Eles teriam sido jogados no mar em um barco sem remos nem provisões, e Sara teria rezado e prometido que se chegassem a salvo em algum lugar ela passaria o resto de seus dias com a cabeça coberta por um lenço. Depois disso chegaram a Saintes-Maries, onde algumas lendas dizem, foram amparadas por um grupo de ciganos, razão porque Santa Sara Kali, é a santa protetora do povo cigano, foi canonizada em 1712 pela igreja católica, mas até hoje ela omite seu culto, talvez por falta de dados históricos seguros.

O termo Kali significa "a negra", porque sua pele era escura.

Seu culto está ligado ao culto das Madonas Negras e os festejos da santa ocorrem no dia 24 de maio com procissão e banhos no mar.


Os devotos buscam a obtenção das graças nos olhos da santa, pois nos olhos de Santa Sara Kali tudo está contido: a força de Deus, a força da mãe, a força do amor da irmã e da mulher, a força das mãos, a energia, o sorriso, a magia do toque e a paz.

Sincretismo - Resumo

 

  

O Culto aos Orixás

Nos tempos do início da civilização o povo africano, acreditava que forças sobrenaturais impessoais, espíritos, ou entidades estavam presentes ou corporificados em objetos e forças da natureza.

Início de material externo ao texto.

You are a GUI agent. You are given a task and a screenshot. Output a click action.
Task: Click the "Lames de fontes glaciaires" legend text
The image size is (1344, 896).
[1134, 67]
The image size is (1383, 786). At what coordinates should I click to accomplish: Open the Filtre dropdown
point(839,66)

Tementes dos perigos da natureza que punham em risco constante a vida humana, perigos que eles não podiam controlar, esses antigos africanos ofereciam sacrifícios para aplacar a fúria dessas forças, doando sua própria comida como tributo que selava um pacto de submissão e proteção e que sedimentam as relações de lealdade e filiação entre os homens e os espíritos da natureza.

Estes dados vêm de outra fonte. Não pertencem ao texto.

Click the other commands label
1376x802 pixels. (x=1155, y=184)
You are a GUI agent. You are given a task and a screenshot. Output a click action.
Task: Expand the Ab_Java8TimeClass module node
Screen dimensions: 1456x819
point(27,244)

Muitos desses espíritos da natureza passaram a ser cultuados como divindades, e mais tarde designados como Orixás, detentores do poder de governar aspectos do mundo natural, como o trovão, o raio e a fertilidade da terra, enquanto outros foram cultuados como guardiões de montanhas, cursos d'água, árvores e florestas.

O contato entre os povos africanos, tanto em razão de intercâmbio comercial como por causa das guerras e domínio de uns sobre outros, propiciou a incorporação pelos yorubás de divindades de povos vizinhos, como os voduns dos povos fons, chamados jejes no Brasil, entre os quais se destaca Nanã, antiga divindade da terra, e Oxumarê, divindade do arco-íris.

O deus da peste, por exemplo, que recebe os nomes de Omulu, Olu Odo, Obaluaê, Ainon, Sakpatá e Xamponã ou Xapanã, resultou da fusão da devoção a inúmeros deuses cultuados em territórios yorubá, fon e nupe.

As transformações sofridas pelo deus da varíola, até sua incorporação ao panteão contemporâneo dos orixás, mostram a importância das migrações e das guerras de dominação na vida desses povos africanos e seu papel na constituição de cultos e conformação de divindades.

O culto aos Orixás, que na África estava estreitamente vinculado às origens familiares, não tem no Brasil as mesmas correlações.

O passar do tempo e o aumento do número de adeptos, não apenas entre indivíduos da raça negra, mas também entre os de origem européia e asiática, acabaram por desvincular o culto aos Orixás das tradições originais africanas.

 

Os crentes de origens não-africanas e mesmo os de antecedência negra, ligam-se presentemente, nos cultos afro-brasileiros, aos Orixás, não por laços de sangue, mas por afinidades de temperamento.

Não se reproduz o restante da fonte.